原題がWhy Reactive Spring?であるだけあって、一章は終始なぜReactiveというアプローチを取る必要があるのか、という点に関して重点的に説明されます。

Reactiveというのは複雑なものですが、それそのものを学ぶ前にどのようなシーンで必要とされ、生み出された技術なのか、という点にフォーカスしています。

この記事では、個人的に重要と感じた下記に関して紹介します。

  • Reactiveが必要とされる背景
  • Reactiveシステムに求められているものが何なのか

挙げられている具体例について

ビジネスケースの具体例として、ウェブストアが例に挙げられています。

リアクティブの価値を理解するために、スモールビジネスを開発しているとしましょう。それを、最先端の商品を魅力的な価格で提供するウェブストアであると仮定します。

この分野のプロジェクトの大半がそうであるように、私達はソフトウェアエンジニアを雇い、遭遇する問題を解決することになります。

私達は伝統的な開発アプローチを選択し、いくつかの開発を経てウェブストアを作成しました。
その結果、通常、私達のストアには1時間あたり1000人のユーザが訪れます。通常の需要に応えるため、私達は最新のコンピュータを購入し、TomcatのWebサーバを実行するだけでなく、500個のスレッドプールを設定しました。

大多数のユーザリクエストの平均応答時間は約250msであり、その厚生の容量を素朴に計算すると、1秒あたり2000件のユーザリクエストを処理する性能があると言えます。

統計によると、先にのべたユーザ数では、平均して1秒あたり1000件のリクエストが発生しています。つまり、現時点の負荷に対しては十分な容量を持ったシステムを構築することができています。

ところが、11月最後の金曜日であるブラックフライデーではそうは行きませんでした。

いつの間にか予想を超える負荷がかかっていました。スレッドプールにはユーザのリクエストを処理するための空きスレッドがなく、結局レスポンスタイムの悪化と断続的なサービス停止を引き起こしました。

この時点でいくつかのユーザのリクエストを失い、クライアントは不満を感じて競合他社に流出しました。

結果、多くの潜在的顧客と売上を失い、店舗の評価を下げることになりました。
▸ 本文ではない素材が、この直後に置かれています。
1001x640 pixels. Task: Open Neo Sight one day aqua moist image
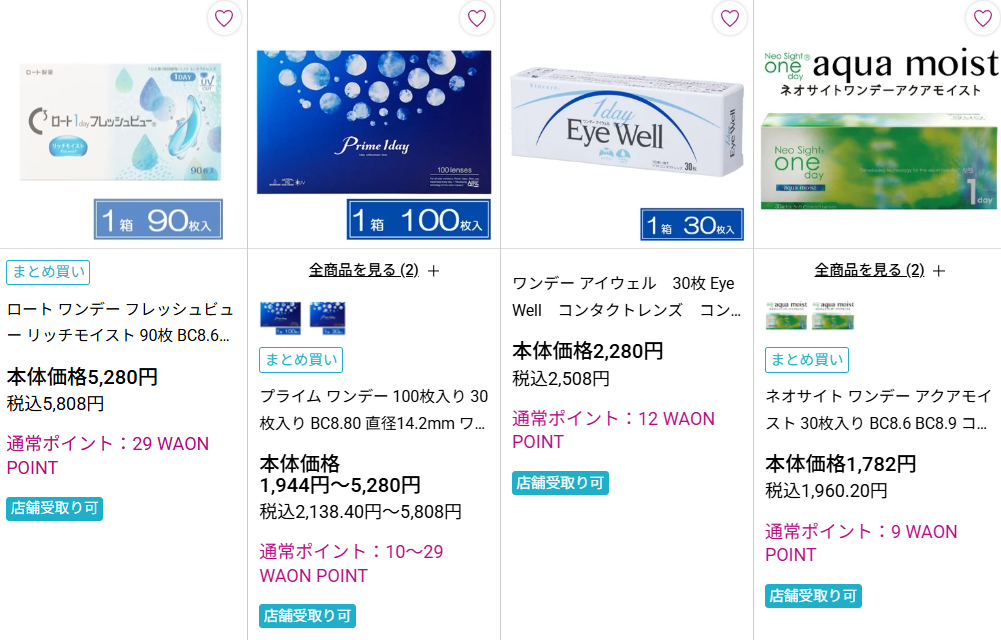(x=881, y=130)
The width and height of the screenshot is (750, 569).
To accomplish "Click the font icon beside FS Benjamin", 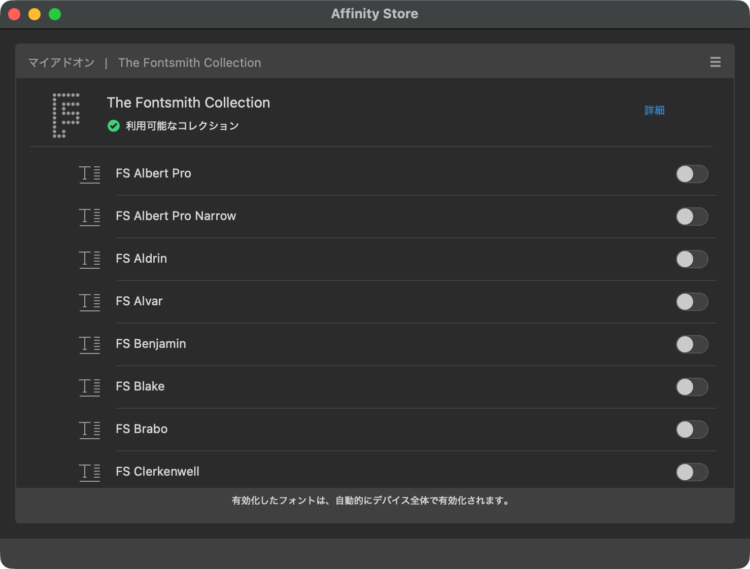I will (x=90, y=344).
これらはすべて、仕事量の増加に耐えられなかったことに起因しています。

Hands-On Reactive Programming in Spring 5, 1章より。翻訳は私なので間違っている可能性あります。

このシンプルなビジネスケースと、抱える問題点は現実のシステムにも十分適応できる話です。つまるところ、リアクティブではないシステムは変化にとても弱く、極端な負荷の増加に対応することが難しいです。

これは、クラウドを選択しても同じです。たとえオートスケールを設定していてもスパイクには耐えられません。時間を区切ったセールというのは恐ろしいもので、0時をまたいだ瞬間に数百倍に登るアクセスが瞬間的に行われることがままあります。
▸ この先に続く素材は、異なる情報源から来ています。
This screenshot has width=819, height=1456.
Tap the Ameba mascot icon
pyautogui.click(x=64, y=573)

さて、こういった変化にどう対応するかという観点で、本書ではリアクティブ宣言と呼ばれるものが引用されており、頑強(ロバスト)なシステムを構築する上で必要な要素と、それを叶えるためのメッセージ駆動モデルに関して説明されています。

リアクティブ宣言

詳細は上記リンクを閲覧してください。英語版のマニフェストでは下記のような画像ですが、日本語訳されて掲載されています。
(また、本書で使われている画像はPDFにまとめてカラー版のものが公開されています)

本書いわく、分散システムで実装されたビジネスの一番の価値は即応性(Responsive)にあるとされます。
応答性の高いシステムを実現するには、弾力性(Elastic)、対障害性(Resilient)を満たす必要があり、それを実現する方法としてメッセージ駆動が存在すると説かれています。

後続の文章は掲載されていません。